Dans les rayons de nos supermarchés, le cassoulet toulousain est rangé au côté des conserves de haricots rouges et les fajitas et les nouilles de riz japonaises au milieu des spaghettis et des macaronis italiens. La sauce soja voisine avec la moutarde et le vinaigre balsamique, les raviolis chinois partagent les travées de surgelés avec le saumon, la flammekueche bavarde avec les pizzas et le boudin antillais avec le boudin aux pommes.

Ça, c’est pour apporter un peu de fantaisie exotique à nos papilles.

Et puis… et puis il y a les mêmes – je veux dire le cassoulet sans saucisse, le jambon sans porc, les nouilles et même les Carambar™ – qui se trouvent dans les rayons spécialisés de travées toujours plus importantes : ceux estampillés halal ou casher, le cachet du Beth Din et l’estampille de la mosquée locale (celle d’Évry est fort jolie) faisant foi. Et ça, ce n’est pas pour la fantaisie exotique des papilles, c’est pour le respect de préceptes religieux qui n’ont rien à voir avec la cuisine et tout avec le communautarisme religieux.

Voilà ce qu’a soulevé le ministre de l’Intérieur, déclenchant une nouvelle polémique et la fureur des réseaux sociaux.

Interrogé, mardi, sur BFM TV, a en effet avoué : « Moi, ça m’a toujours choqué de rentrer dans un hypermarché et de voir un rayon de telle cuisine communautaire », ajoutant que cette opinion lui était, en effet, totalement personnelle et n’engageait que lui. Il a ajouté : « Quand on vend des vêtements communautaires, peut-être qu’on a une petite responsabilité dans le communautarisme. Lorsqu’on prête de l’argent à des associations – les banques le font, des financiers quelconques, qu’ils soient français ou étrangers d’ailleurs – ou à des entreprises très communautaires […] Je dis qu’il y a une certaine responsabilité. »
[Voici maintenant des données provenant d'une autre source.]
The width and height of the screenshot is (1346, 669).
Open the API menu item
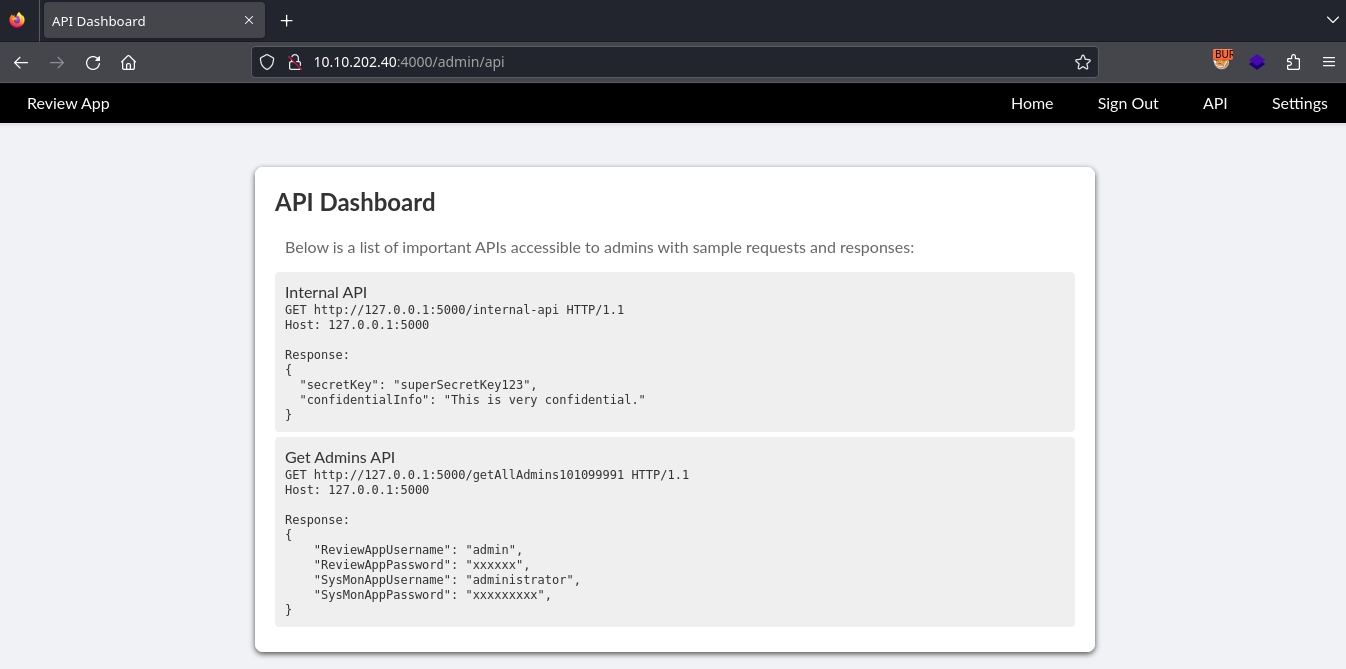(1215, 103)
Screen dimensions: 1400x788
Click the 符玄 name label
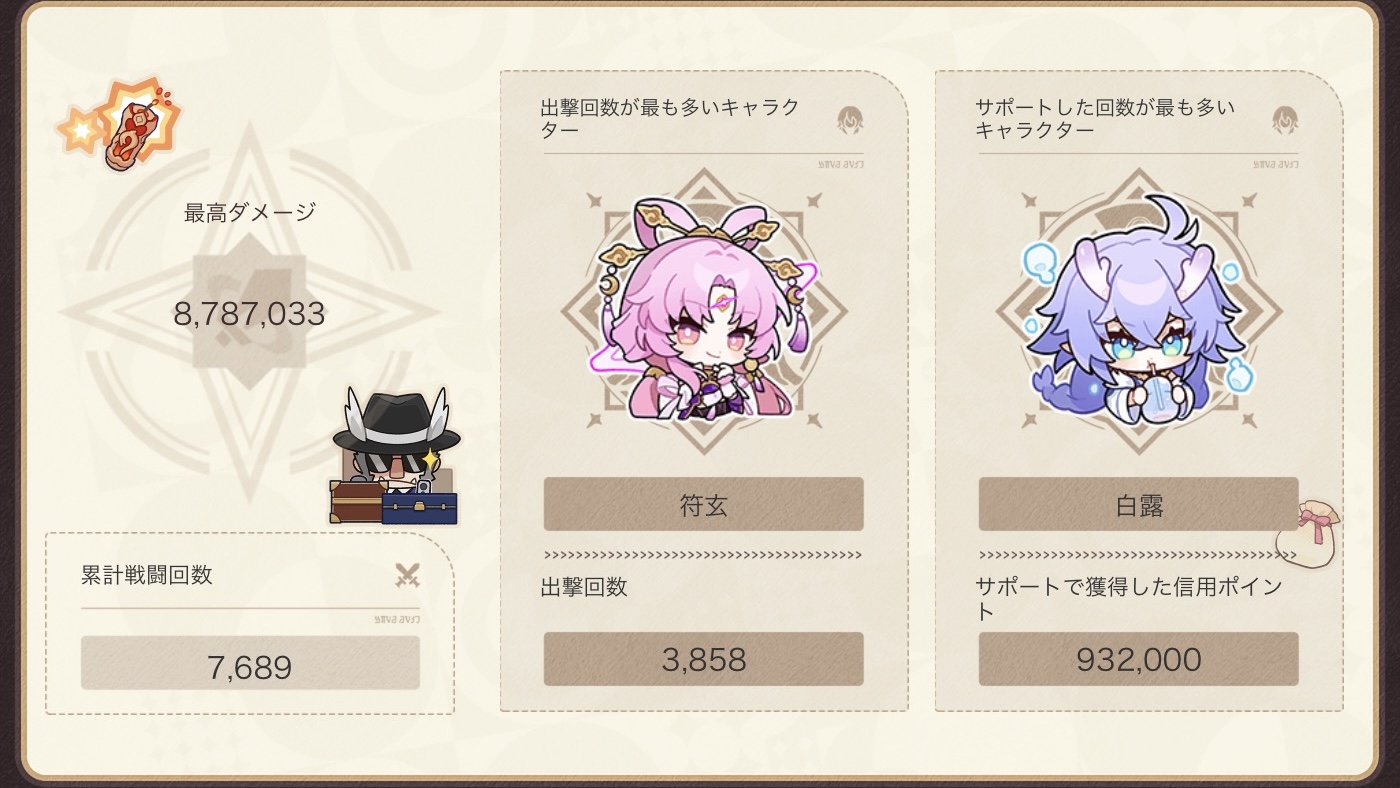(x=703, y=504)
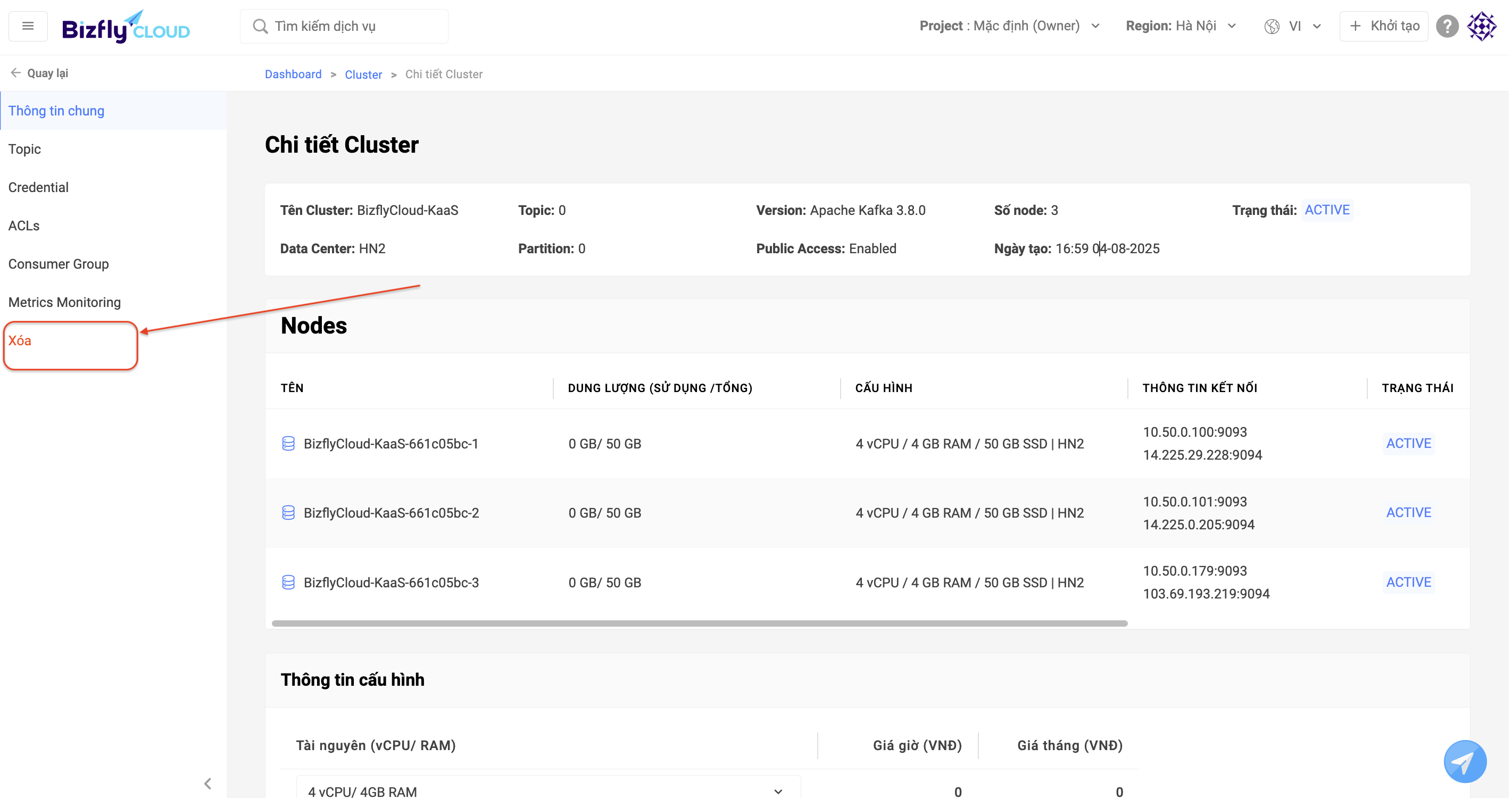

Là où l’on peut s’offusquer, c’est sur la forme lorsqu’il dit : « Il y a dans la société civile des gens qui, aussi, doivent comprendre que ce n’est pas parce qu’on a des parts de marché en flattant quelques bas instincts qu’on a rendu service au bien commun. » Pas sûr que les « bas instincts » soient de nature à ramener la paix sociale… Il ferait bien de se surveiller, notre ministre de l’Intérieur, avant d’être totalement contaminé par le macronisme en roue libre. Parler franchement est une chose, balancer des concepts à la limite de la caricature en est une autre qui peut se révéler fort dangereuse.

Reste qu’on rejoint M. Darmanin sur le fond quand il précise : « Je dis juste que des grandes entreprises françaises qui ont organisé parfois le marketing direct n’ont, à mon avis, pas parlé à un type de population parce qu’ils avaient envie de lui offrir telle ou telle consommation tout à fait respectable, mais parce qu’ils ont eu envie de gagner de l’argent sur le communautarisme. » Avis partagé devant une évidence et, en effet, « si l’on peut demander des comptes aux politiques – et c’est tout à fait normal, ils sont là pour ça –, on peut aussi dire au capitalisme qu’il peut être de temps en temps patriote ».

Je sais déjà les arguments qui seront opposés à ce type d’analyse. Par exemple, que parler dans ce contexte de patriotisme renvoie à l’idée que la France est un pays de tradition judéo-chrétienne et non juive ou musulmane. On nous dira que s’il faut supprimer les rayons halal et casher des supermarchés, alors il faut cesser la promotion de l’agneau à Pâques ou de la dinde à Noël, oublier la délicieuse galette des rois à l’Épiphanie, les œufs et les lapins en chocolat pour les fêtes pascales et les chrysanthèmes à la Toussaint.

À quoi l’on peut répondre qu’aucun rayon de supermarché ne promeut de nourriture « chrétienne » estampillée par l’archevêché, et que toute personne qui veut se procurer des denrées ou objets strictement casher ou halal peut toujours aller se fournir dans les magasins qui affichent la couleur : l’étoile ou le croissant. Ils ne manquent pas.